Cantique des cantiques 2,8-14 + 8,6-7

Présence de la Trinité en Marie

Saint Bernard

Sermons divers, SC 518, sermon 52 : Sur Marie, p. 345s

 

          Dans la bienheureuse Marie, la sainte Trinité a résidé, je parle ici d’une présence de majesté, alors que seul le Fils y résidait en raison de l’humanité qu’il assumait. C’est ce qu’atteste l’envoyé du ciel qui dévoile en Marie le mystère caché en disant : L’Esprit viendra sur toi et la puissance du Très-Haut te prendra sous son ombre. Tu as donc ici le Très-Haut, tu as la puissance, tu as l’Esprit-Saint, autrement tu as le Père, le Fils et  l’Esprit-Saint. Que le Père ne puisse être sans le Fils, ni le Fils sans le Père, ni l’Esprit sans l’un et l’autre, le Fils lui-même nous l’enseigne : Je suis dans le Père, ditil, et le Père est en moi. Et plus loin : Le Père qui demeure en moi, c’est lui qui accomplit les œuvres. Il est évident que dans le cœur de la Vierge résidait la foi en la sainte Trinité.

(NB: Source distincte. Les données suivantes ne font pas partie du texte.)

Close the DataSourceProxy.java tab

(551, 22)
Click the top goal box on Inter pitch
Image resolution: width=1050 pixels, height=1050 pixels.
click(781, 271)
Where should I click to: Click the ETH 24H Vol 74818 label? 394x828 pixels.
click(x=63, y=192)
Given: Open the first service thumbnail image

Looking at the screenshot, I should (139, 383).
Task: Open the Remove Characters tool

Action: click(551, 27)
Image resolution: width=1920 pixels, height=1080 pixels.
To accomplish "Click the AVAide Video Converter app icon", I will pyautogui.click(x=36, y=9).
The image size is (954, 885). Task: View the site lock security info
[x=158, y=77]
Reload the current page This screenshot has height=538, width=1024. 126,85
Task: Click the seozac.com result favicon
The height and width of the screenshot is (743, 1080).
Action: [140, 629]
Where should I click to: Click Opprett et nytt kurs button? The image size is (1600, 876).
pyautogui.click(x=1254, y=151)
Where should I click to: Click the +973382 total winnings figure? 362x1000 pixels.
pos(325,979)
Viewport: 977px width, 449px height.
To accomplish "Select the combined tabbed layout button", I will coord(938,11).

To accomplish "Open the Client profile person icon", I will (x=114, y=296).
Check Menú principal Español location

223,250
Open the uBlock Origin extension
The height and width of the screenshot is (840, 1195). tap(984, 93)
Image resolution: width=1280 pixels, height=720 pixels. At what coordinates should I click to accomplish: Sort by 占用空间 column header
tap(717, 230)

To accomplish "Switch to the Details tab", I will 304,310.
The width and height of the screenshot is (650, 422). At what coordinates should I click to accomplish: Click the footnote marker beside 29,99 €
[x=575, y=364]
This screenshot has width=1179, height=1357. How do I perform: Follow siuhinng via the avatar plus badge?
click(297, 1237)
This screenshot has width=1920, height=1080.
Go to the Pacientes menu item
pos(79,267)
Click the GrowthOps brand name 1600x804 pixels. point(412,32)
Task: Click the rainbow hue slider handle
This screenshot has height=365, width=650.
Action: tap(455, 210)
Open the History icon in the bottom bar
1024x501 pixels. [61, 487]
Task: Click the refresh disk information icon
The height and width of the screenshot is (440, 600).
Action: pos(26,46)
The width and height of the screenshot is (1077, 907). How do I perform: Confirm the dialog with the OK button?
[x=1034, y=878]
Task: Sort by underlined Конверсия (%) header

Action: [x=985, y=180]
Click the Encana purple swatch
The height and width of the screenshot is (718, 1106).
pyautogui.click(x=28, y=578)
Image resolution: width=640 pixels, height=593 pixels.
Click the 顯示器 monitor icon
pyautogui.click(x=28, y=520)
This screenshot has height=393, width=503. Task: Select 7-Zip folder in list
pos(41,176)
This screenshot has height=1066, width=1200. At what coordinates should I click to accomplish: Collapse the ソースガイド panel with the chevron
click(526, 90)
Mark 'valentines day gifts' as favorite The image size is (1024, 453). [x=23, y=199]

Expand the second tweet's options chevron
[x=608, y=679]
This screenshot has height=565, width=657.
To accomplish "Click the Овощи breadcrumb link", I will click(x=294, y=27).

          Marie a-t-elle aussi possédé les quatre principales vertus, comme les quatre colonnes ? Commençons par voir si elle a possédé la force. Comment celle-ci, assurément, aurait-elle pu lui manquer, alors que Marie, rejetant les honneurs du monde et méprisant les jouissances de la chair, avait pris la décision de vivre pour Dieu seul dans la virginité ? Si je ne me trompe, cette Vierge est celle dont, chez Salomon, on lit ceci : La femme forte, qui la trouvera ? Elle a plus de prix que ce qui vient des extrémités du monde. Elle eut assez de force pour écraser la tête de ce serpent auquel le Seigneur avait dit : Je mettrai une hostilité entre toi et la femme, entre ton lignage et le sien : elle t’écrasera la tête.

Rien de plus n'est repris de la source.